I've reported this issue to Charter Communications twice  and the threat still remains, so I am contacting you, F-Secure, directly.  If an F-Secure client downloads a compressed or zipped file, it is not scanned during or after download, at anytime while it is on your hard drive (even when kept in Documents), or even before or during decompression, when the virus is released, undetected, onto your computer.  The damage is done and you never know where it came from, or at least your average customer doesn't.  I've been a Software/Hardware Engineer for over 25 years and a Geek for another 10 years.  The only Internet Security Software Product I've tried, (I have tested ALL of the Top 10 Internet Security Products on the market, according to cNet.Download.com) and ALL 10 of them failed to successfully detect and quarantine/remove infected compressed files.  Except Emsisoft Free Emergency Kit available free of charge on download.com   Maybe one of you guys needs to examine their code and improve F-Secure.  I lost over 40Gb of songs and irreplaceable intellectual data to the virus attack before I was able to kill it.  To be quite frank, I pay a premium price for my Charter Communications products and I expect premium performance in return.  If I want crap service and be forced to depend on whatever security product I can find other cheaper services quite easily.

Comments

  • Still haven't heard anything from F-Secure yet.  So I've re-posted this article on Facebook and am now circulating it to my 2,400 Friends, for a start.  I'm also writing a Press Release with the same accusations against Charter Communications and F-Secure. If I don't hear back soon, I will issue the Press Release to thousands of online and offline newspapers, newsgroups, newsfeeds, etc. worldwide.

  • JaniashviliJaniashvili Posts: 469
    I bet it'd be better to contact support instead. Or at least try to upload those infected files to F-Secure for scan(if it thinks those weren't malicious files, why would it stop them).

    Can you give a little detail about what scanning options do you have sat?
  • pcah4pcah4 Posts: 22

    So you registered on this site on Tuesday, can i ask how many times you have contacted support on this matter and have you detailed the virus and specific files that you rant on about to support.

    So you are going to issue a press release to thousands .....detailing what?

    In your two posts so far all you have detailed is that you enjoy a rant and rave and that you have informed us that you have 2,400 friends......SHOW US SOME FACTS.

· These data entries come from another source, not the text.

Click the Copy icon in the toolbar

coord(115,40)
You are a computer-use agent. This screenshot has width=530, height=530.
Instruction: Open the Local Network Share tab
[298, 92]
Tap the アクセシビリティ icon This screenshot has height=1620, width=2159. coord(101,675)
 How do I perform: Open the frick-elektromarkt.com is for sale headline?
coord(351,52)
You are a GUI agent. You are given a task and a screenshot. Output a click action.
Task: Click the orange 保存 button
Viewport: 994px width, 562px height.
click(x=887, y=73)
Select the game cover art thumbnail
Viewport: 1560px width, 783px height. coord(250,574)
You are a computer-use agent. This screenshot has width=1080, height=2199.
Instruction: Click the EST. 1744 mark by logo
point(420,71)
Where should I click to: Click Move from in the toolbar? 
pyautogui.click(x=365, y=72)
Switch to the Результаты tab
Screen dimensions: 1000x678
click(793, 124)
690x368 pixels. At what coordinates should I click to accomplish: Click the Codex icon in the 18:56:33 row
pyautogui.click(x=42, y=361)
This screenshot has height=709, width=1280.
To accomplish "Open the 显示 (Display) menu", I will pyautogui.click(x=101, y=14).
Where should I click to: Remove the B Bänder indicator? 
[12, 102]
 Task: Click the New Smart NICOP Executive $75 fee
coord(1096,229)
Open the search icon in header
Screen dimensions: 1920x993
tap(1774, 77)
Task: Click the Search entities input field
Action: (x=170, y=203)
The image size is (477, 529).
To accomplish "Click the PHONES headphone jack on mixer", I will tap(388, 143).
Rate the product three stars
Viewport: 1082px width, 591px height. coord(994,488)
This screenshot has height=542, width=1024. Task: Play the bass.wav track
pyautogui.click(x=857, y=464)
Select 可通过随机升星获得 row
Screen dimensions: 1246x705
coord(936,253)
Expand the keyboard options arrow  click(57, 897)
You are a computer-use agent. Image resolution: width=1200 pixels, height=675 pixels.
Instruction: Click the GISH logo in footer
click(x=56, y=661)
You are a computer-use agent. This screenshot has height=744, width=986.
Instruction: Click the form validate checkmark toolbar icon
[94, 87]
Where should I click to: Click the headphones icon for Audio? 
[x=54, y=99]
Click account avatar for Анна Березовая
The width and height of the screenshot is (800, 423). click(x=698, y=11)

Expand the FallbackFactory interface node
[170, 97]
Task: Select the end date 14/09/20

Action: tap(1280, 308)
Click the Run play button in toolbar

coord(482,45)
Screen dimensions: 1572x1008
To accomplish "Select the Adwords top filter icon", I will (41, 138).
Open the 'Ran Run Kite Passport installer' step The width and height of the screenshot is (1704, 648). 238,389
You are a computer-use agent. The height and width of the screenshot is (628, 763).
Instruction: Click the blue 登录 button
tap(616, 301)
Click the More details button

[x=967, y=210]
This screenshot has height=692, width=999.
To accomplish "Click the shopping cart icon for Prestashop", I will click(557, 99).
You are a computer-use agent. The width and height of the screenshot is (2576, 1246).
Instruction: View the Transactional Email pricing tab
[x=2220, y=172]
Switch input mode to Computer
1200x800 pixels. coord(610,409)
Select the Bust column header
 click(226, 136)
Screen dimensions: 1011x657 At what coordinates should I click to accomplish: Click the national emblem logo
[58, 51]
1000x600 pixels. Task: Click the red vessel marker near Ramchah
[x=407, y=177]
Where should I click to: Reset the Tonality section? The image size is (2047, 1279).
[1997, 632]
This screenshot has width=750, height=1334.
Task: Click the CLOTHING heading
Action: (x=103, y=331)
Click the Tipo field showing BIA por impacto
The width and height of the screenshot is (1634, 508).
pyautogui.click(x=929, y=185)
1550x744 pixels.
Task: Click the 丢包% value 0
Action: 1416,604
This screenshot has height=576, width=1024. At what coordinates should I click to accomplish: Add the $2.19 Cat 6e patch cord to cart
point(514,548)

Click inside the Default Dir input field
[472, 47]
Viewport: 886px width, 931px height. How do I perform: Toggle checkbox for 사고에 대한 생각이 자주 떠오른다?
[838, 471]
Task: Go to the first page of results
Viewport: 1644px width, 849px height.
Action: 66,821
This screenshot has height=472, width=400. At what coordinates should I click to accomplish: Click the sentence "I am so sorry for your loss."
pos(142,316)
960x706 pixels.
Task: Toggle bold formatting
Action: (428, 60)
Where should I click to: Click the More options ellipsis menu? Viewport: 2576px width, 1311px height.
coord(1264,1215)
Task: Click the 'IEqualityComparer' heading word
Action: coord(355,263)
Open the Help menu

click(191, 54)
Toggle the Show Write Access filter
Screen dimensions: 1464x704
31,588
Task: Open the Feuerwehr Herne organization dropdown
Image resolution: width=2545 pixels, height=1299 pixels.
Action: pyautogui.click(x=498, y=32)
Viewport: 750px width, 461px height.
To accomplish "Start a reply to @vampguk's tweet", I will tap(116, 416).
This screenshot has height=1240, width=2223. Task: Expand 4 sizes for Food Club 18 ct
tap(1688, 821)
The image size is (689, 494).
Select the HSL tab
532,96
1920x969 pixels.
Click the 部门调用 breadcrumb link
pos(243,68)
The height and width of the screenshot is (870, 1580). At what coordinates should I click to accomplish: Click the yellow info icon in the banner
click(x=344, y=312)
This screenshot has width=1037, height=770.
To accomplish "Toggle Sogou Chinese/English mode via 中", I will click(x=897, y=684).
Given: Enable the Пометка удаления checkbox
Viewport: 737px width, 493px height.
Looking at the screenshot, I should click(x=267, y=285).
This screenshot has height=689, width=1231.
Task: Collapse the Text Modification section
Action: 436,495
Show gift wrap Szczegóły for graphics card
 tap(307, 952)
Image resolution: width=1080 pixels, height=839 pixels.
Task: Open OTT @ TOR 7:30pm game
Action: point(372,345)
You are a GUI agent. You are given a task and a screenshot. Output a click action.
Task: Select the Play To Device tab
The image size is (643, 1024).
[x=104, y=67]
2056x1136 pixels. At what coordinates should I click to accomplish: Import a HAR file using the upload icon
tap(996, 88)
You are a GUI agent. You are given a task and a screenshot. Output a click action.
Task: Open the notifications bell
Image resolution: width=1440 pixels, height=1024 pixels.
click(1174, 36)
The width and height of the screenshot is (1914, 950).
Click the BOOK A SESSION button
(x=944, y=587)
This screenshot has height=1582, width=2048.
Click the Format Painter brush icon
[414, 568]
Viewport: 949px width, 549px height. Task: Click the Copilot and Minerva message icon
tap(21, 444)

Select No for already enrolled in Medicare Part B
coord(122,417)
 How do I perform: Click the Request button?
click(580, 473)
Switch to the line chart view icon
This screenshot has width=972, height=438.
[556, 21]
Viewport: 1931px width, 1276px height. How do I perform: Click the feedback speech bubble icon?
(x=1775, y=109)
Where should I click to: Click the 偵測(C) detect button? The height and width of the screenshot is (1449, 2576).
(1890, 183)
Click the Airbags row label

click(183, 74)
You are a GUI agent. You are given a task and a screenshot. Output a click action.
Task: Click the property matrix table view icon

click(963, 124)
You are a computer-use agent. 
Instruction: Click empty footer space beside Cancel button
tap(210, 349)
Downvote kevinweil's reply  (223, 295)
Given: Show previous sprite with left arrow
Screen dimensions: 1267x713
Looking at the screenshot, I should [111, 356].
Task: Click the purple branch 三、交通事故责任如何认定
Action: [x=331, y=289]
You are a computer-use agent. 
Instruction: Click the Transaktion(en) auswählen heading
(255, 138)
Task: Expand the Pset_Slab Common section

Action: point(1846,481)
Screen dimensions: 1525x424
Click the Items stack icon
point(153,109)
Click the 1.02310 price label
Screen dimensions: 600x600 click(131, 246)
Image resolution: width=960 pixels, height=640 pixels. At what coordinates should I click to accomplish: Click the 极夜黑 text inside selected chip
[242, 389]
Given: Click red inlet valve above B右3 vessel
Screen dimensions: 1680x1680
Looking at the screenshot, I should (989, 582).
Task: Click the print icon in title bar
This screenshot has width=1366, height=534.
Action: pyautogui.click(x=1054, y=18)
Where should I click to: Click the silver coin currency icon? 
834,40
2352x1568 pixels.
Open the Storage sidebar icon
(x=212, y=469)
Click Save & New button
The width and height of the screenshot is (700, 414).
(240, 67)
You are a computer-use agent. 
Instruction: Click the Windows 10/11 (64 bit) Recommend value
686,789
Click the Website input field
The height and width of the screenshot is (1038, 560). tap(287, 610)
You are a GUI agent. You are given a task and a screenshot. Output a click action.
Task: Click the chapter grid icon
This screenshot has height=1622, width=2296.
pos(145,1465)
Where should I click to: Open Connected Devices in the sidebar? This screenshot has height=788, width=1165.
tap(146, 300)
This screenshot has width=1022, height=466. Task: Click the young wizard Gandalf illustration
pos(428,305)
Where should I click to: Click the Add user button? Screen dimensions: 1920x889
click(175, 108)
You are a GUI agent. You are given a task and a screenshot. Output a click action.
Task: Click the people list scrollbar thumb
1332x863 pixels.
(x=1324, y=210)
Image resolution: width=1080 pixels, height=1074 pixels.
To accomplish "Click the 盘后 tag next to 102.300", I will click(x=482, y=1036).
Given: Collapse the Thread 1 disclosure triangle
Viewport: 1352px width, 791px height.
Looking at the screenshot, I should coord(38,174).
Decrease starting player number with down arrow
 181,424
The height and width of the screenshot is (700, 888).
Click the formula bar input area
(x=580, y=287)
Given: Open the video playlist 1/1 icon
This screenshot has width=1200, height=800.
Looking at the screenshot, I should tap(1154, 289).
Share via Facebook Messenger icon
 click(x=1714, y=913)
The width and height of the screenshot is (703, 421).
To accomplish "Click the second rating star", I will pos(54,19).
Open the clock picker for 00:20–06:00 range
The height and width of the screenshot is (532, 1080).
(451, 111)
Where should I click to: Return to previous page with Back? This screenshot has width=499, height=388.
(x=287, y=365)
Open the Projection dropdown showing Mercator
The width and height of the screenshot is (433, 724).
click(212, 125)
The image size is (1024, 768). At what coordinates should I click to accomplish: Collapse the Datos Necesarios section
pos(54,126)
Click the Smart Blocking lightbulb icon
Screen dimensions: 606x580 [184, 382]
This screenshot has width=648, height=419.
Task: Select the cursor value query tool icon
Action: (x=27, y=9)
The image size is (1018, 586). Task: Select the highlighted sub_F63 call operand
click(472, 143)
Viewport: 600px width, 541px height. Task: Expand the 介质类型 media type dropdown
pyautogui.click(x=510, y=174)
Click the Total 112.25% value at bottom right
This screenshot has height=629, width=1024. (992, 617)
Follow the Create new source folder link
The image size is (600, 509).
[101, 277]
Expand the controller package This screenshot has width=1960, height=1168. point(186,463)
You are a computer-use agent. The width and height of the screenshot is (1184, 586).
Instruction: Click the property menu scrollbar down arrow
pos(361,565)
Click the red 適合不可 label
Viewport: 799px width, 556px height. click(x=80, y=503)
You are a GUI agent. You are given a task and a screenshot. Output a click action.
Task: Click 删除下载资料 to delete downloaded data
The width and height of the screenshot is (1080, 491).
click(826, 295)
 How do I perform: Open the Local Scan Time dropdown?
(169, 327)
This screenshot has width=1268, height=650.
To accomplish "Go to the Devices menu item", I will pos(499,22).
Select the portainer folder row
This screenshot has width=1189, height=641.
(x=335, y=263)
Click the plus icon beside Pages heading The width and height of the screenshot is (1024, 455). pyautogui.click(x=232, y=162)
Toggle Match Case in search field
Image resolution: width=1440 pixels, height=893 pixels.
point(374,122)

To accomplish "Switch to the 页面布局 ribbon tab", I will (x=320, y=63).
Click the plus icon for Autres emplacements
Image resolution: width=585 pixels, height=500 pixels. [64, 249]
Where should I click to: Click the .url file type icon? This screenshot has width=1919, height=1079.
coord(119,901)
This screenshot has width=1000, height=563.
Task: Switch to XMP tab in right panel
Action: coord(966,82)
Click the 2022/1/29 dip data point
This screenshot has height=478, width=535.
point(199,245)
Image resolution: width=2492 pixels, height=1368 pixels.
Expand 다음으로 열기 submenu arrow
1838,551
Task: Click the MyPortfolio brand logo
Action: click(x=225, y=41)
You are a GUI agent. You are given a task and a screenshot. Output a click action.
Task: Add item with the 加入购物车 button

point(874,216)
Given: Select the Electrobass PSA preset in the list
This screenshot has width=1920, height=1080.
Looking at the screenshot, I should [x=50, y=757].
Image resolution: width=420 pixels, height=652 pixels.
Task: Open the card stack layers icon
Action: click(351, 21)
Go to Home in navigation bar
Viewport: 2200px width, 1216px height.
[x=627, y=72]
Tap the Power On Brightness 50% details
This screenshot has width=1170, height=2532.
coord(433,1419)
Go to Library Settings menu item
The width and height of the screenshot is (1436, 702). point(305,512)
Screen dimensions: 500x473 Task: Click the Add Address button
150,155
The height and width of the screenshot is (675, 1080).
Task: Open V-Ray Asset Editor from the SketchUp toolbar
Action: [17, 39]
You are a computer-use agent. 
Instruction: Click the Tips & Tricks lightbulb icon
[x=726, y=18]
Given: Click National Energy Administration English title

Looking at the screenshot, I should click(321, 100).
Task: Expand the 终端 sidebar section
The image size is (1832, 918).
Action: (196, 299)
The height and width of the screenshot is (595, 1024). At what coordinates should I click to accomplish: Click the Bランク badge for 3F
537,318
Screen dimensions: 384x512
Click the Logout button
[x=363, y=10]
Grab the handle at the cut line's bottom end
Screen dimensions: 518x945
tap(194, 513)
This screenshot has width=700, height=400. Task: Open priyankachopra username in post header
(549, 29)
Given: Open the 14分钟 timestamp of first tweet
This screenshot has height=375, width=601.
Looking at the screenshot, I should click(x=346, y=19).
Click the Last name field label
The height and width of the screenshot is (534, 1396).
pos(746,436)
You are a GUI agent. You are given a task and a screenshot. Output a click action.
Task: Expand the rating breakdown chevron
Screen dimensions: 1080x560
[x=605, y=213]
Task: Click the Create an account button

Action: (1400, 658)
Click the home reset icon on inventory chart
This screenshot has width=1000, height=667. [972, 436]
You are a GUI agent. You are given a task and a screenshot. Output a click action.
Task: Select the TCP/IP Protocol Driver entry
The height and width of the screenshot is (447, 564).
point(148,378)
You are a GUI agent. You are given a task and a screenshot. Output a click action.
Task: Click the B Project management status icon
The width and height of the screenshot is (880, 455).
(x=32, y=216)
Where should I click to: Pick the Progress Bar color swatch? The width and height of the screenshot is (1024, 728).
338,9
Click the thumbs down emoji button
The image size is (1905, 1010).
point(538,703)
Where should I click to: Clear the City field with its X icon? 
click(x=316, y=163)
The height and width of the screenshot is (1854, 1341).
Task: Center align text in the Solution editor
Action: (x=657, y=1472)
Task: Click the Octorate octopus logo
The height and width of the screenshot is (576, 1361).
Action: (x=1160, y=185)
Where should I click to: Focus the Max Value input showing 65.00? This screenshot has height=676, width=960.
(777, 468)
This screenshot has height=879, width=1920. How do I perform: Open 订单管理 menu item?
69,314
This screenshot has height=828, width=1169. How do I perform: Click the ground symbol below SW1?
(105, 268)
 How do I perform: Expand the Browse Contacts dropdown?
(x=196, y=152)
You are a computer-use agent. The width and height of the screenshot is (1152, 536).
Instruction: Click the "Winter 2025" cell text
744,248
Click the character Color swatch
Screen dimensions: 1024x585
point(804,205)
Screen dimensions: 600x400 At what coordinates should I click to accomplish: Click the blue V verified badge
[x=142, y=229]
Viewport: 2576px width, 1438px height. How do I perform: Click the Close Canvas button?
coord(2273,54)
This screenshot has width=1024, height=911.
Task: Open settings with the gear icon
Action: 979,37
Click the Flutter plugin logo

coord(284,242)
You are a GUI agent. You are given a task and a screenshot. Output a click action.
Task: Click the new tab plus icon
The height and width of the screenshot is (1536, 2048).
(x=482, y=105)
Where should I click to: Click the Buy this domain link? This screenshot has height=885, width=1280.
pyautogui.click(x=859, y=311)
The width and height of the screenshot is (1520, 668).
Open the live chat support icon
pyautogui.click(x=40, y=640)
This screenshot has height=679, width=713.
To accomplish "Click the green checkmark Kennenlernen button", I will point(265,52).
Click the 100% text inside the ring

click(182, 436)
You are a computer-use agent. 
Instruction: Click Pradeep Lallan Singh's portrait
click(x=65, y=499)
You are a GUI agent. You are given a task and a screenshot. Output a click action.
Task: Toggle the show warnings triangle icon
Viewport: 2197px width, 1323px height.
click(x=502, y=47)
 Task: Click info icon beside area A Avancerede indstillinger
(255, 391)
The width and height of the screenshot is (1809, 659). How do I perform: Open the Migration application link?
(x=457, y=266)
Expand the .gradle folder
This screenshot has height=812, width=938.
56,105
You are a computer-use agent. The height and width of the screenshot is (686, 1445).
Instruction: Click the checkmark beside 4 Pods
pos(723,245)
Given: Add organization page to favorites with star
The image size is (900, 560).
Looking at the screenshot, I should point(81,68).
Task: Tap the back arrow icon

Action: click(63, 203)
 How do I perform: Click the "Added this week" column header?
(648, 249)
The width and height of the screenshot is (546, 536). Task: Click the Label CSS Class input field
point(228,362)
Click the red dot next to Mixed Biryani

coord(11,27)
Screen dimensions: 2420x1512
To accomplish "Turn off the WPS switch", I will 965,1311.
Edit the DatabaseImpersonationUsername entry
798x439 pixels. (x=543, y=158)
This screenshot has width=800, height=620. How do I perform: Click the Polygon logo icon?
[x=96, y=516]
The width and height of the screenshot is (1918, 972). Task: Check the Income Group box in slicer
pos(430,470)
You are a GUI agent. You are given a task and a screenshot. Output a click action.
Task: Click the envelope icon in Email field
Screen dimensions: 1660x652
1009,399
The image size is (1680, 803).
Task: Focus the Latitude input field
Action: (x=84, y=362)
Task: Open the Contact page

  • alconsvralconsvr Posts: 26

    Hi,

     

    A similar question was asked back in 2012. You might wish to have a look at the reply I got from F-Secure. I don't use torrent services. But I do receive a lot of emails with various file type attachments. These mostly come from people that I know. But having received a virus laden email from a security company, I always manually scan every download. Especially considering the reply I received.

     

    http://community.f-secure.com/t5/Security-for-PC/how-to-set-fsecure-to-check/m-p/11433#M2384

  • JaniashviliJaniashvili Posts: 469
    That's absolutely different question and there's no flaw there actually..
  • alconsvralconsvr Posts: 26

    @Janiashvili wrote:
    That's absolutely different question and there's no flaw there actually..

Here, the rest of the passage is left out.